Looking at the decision boundaries

We will now examine the decision boundaryies. In order to plot these on paper, we will simplify and look at only two dimensions:

knn.fit(features[:, [0,2]], target)  

We will call predict on a grid of feature values (1000 by 1000 points):

y0, y1 = features[:, 2].min() * .9, features[:, 2].max() * 1.1 
x0, x1 = features[:, 0].min() * .9, features[:, 0].max() * 1.1 
X = np.linspace(x0, x1, 1000) 
Y = np.linspace(y0, y1, 1000) 
X, Y = np.meshgrid(X, Y) 
C = knn.predict(np.vstack([X.ravel(), Y.ravel()]).T).reshape(X.shape)  

Now, we plot the decision boundaries:

cmap = ListedColormap([(1., 1., 1.), (.2, .2, .2), (.6, .6, .6)]) 
 
fig,ax = plt.subplots() 
ax.scatter(features[:, 0], features[:, 2], c=target, cmap=cmap) 
for lab, ma in zip(range(3), "Do^"): 
    ax.plot(features[target == lab, 0], features[ 
             target == lab, 2], ma, c=(1., 1., 1.), ms=6) 
 
ax.set_xlim(x0, x1) 
ax.set_ylim(y0, y1) 
ax.set_xlabel(feature_names[0]) 
ax.set_ylabel(feature_names[2]) 
ax.pcolormesh(X, Y, C, cmap=cmap) 

This is what the results look like:

Canadian examples are shown as diamonds, Koma seeds as circles, and Rosa seeds as triangles. Their respective areas are shown as white, black, and grey. You might be wondering why the regions are so horizontal, almost weirdly so. The problem is that the x axis (area) ranges from 10 to 22, while the y axis (compactness) ranges from 0.75 to 1.0. This means that a small change in x is actually much larger than a small change in y. So, when we compute the distance between points, we are, for the most part, only taking the x axis into account. This is also a good example of why it is a good idea to visualize our data and look for red flags or surprises.

If you studied physics (and you remember your lessons), you might have already noticed that we have been summing up lengths, areas, and dimensionless quantities, mixing up our units (which is something you never want to do in a physical system). We need to normalize all of the features to a common scale. There are many solutions to this problem; a simple one is to normalize to z-scores. The z-score of a value is how far away from the mean it is, in units of standard deviation. It comes down to this operation:

f ' = ( f - μ)/σ

In this formula, f is the old feature value, f' is the normalized feature value, μ is the mean of the feature, and σ is the standard deviation. Both μ and σ are estimated from training data. Independent of what the original values were, after z-scoring, a value of zero corresponds to the training mean, positive values are above the mean, and negative values are below it.

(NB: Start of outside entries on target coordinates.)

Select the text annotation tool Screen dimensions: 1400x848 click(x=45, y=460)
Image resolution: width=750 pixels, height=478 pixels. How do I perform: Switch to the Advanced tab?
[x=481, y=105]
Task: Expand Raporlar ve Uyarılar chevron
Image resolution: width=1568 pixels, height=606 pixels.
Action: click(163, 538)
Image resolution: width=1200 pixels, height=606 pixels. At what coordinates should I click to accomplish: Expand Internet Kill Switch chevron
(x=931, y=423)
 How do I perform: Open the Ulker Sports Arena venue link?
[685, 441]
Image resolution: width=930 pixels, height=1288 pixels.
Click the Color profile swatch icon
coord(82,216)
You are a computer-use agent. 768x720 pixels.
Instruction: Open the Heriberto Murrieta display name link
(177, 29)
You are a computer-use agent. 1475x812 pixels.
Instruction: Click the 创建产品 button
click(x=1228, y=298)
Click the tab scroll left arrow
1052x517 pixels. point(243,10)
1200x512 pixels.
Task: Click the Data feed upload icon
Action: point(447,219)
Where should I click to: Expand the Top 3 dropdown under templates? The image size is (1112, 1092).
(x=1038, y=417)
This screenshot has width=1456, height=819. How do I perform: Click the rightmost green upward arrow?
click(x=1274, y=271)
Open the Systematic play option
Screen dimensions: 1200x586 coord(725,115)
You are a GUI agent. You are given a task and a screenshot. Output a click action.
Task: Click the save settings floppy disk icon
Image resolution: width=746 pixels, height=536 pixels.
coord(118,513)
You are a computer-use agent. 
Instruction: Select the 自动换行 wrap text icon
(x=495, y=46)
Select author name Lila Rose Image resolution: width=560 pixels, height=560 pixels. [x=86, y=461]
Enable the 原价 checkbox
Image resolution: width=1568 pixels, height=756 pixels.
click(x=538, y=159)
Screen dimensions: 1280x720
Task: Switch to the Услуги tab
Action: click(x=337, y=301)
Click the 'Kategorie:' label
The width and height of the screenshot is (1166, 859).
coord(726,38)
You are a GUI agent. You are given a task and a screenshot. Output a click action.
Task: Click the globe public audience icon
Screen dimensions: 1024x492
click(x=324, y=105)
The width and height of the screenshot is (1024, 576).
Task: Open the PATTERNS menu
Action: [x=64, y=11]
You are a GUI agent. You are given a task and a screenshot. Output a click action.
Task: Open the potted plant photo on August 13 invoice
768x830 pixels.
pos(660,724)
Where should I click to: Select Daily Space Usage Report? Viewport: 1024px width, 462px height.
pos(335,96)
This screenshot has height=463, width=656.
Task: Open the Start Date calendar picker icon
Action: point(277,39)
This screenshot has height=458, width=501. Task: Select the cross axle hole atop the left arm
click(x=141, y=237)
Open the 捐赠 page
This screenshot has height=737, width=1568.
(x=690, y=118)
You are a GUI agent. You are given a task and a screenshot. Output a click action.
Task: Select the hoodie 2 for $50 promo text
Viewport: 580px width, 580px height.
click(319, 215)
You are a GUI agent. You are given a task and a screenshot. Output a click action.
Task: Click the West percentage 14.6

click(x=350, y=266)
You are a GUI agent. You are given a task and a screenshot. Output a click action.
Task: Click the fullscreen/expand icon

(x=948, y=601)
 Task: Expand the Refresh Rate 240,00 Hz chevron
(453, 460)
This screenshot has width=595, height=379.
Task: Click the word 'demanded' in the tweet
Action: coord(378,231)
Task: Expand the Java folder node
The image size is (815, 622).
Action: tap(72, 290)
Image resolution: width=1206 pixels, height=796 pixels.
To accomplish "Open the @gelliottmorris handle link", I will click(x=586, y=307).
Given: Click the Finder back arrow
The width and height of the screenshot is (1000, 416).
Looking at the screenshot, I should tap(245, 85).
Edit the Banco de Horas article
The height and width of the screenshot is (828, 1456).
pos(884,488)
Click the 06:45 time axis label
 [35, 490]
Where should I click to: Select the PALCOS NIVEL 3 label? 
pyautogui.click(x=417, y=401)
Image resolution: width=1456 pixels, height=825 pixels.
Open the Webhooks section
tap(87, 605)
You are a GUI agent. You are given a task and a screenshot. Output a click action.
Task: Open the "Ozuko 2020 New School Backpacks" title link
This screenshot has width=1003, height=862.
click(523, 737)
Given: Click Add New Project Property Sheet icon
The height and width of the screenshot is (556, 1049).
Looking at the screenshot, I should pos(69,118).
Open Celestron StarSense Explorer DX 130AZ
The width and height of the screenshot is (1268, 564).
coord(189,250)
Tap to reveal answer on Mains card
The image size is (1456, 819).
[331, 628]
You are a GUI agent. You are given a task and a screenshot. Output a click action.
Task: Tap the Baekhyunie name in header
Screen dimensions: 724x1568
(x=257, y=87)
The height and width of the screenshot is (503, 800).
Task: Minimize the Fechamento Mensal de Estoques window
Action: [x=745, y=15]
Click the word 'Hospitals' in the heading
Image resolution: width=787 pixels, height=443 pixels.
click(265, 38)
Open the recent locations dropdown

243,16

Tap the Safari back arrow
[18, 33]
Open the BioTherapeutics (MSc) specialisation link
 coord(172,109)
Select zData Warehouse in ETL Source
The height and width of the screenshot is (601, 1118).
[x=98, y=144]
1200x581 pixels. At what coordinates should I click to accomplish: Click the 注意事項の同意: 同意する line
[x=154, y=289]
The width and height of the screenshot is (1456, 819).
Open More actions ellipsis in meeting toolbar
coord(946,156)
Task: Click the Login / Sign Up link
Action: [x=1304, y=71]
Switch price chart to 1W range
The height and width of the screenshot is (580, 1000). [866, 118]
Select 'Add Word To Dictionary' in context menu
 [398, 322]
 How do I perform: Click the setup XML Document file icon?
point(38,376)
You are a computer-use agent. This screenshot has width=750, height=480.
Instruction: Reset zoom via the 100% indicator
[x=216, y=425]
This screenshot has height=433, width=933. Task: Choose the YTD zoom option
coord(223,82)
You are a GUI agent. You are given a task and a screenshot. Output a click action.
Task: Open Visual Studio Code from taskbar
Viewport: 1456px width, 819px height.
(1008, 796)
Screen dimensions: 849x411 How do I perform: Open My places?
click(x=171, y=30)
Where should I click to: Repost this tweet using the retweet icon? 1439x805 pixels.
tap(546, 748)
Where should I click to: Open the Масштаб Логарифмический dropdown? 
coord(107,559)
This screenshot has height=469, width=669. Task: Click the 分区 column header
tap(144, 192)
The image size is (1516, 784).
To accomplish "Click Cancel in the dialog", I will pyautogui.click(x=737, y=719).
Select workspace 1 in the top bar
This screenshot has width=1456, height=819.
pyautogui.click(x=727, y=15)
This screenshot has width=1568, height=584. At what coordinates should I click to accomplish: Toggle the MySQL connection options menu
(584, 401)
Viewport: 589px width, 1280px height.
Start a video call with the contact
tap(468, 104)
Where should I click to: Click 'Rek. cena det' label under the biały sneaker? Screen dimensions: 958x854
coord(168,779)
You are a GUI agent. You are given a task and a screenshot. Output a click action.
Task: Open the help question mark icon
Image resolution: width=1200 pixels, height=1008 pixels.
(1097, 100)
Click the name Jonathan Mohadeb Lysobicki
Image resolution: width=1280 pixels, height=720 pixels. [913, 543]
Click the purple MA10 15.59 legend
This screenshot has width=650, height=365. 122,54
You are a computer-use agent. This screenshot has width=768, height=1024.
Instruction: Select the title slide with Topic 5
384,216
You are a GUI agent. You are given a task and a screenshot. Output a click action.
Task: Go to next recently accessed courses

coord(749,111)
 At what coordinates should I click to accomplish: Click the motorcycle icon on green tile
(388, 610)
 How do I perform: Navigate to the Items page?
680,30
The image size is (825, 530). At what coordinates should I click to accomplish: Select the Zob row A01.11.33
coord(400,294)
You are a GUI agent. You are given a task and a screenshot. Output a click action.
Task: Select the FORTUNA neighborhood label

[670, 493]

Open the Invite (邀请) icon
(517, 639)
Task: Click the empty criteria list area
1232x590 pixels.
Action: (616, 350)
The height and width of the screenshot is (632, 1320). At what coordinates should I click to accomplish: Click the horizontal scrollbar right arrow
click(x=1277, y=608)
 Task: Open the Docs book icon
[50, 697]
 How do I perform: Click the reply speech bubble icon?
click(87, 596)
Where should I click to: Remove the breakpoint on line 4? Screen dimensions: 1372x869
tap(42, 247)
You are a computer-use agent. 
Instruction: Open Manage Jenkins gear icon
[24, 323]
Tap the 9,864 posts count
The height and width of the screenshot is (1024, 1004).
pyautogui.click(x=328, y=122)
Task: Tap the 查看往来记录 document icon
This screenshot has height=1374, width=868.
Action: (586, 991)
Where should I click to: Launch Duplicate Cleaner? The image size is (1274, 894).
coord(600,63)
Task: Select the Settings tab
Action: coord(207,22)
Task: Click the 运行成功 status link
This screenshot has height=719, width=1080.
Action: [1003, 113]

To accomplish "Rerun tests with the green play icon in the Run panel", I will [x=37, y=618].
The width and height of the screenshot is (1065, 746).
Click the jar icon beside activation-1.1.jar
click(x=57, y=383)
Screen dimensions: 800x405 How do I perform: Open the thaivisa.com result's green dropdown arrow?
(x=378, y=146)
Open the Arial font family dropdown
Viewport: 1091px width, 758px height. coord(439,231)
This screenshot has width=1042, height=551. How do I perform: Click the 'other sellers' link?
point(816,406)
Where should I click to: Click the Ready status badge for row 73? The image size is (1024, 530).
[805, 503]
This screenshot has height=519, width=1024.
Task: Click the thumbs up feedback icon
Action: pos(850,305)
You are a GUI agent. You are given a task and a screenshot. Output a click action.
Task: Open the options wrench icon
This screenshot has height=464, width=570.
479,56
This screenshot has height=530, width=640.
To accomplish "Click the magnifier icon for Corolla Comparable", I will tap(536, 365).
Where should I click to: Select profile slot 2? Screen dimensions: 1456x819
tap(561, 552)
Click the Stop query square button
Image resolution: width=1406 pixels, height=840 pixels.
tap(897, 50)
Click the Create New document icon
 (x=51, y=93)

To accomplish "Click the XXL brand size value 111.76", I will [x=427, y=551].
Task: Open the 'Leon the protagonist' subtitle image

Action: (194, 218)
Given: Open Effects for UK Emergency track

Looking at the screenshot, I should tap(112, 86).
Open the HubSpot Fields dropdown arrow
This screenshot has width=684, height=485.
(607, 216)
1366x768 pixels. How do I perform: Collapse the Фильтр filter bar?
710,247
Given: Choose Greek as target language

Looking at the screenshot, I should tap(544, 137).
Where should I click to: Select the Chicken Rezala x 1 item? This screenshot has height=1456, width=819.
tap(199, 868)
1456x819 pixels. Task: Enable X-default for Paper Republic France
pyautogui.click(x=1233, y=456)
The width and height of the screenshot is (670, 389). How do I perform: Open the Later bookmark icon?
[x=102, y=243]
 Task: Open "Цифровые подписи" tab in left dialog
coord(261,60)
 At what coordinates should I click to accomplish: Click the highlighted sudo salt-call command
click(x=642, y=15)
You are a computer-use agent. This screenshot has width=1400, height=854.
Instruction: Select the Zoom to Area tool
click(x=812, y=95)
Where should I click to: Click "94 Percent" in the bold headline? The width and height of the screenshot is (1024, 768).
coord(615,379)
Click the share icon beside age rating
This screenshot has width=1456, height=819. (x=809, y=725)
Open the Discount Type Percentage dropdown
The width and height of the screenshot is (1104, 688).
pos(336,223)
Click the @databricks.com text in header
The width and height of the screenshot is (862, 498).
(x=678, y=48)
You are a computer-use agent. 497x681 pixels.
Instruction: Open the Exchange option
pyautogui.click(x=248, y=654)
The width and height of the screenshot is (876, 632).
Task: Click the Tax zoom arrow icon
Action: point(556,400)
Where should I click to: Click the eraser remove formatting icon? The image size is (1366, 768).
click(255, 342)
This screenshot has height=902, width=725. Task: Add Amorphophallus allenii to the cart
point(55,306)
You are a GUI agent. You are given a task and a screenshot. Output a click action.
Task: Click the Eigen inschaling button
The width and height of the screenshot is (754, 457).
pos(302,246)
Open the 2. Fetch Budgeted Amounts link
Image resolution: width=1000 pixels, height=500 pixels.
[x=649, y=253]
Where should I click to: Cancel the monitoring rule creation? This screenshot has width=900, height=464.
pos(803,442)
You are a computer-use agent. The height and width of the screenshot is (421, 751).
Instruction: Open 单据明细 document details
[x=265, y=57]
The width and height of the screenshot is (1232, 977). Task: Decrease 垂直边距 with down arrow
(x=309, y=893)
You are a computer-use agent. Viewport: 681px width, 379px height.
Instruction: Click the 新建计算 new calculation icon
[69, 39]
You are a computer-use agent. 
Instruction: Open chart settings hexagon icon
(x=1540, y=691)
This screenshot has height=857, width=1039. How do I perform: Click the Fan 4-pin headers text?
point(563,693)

The scikit-learn module makes it very easy to use this normalization as a preprocessing step. We are going to use a pipeline of transformations: the first element will do the transformation and the second element will do the classification. We start by importing both the pipeline and the feature scaling classes as follows:

from sklearn.pipeline import Pipeline
from sklearn.preprocessing import StandardScaler  

Now, we can combine them:

clf = KNeighborsClassifier(n_neighbors=1)
clf = Pipeline([('norm', StandardScaler()), ('knn', classifier)])  

The Pipeline constructor takes a list of pairs, (str,clf). Each pair corresponds to a step in the pipeline: the first element is a string naming the step, while the second element is the object that performs the transformation. Advanced usage of the object uses these names to refer to different steps.

After normalization, every feature is in the same units (technically, every feature is now dimensionless; it has no units) and we can more confidently mix dimensions. In fact, if we now run our nearest neighbor classifier, we obtain 86 percent accuracy, estimated with the same five-fold cross-validation code shown previously!

Look at the decision space again in two dimensions:

The boundaries are now different and you can see that both dimensions make a difference to the outcome. In the full dataset, everything is happening on a seven-dimensional space, which is very hard to visualize, but the same principle applies; while a few dimensions are dominant in the original data, after normalization, they are all given the same importance.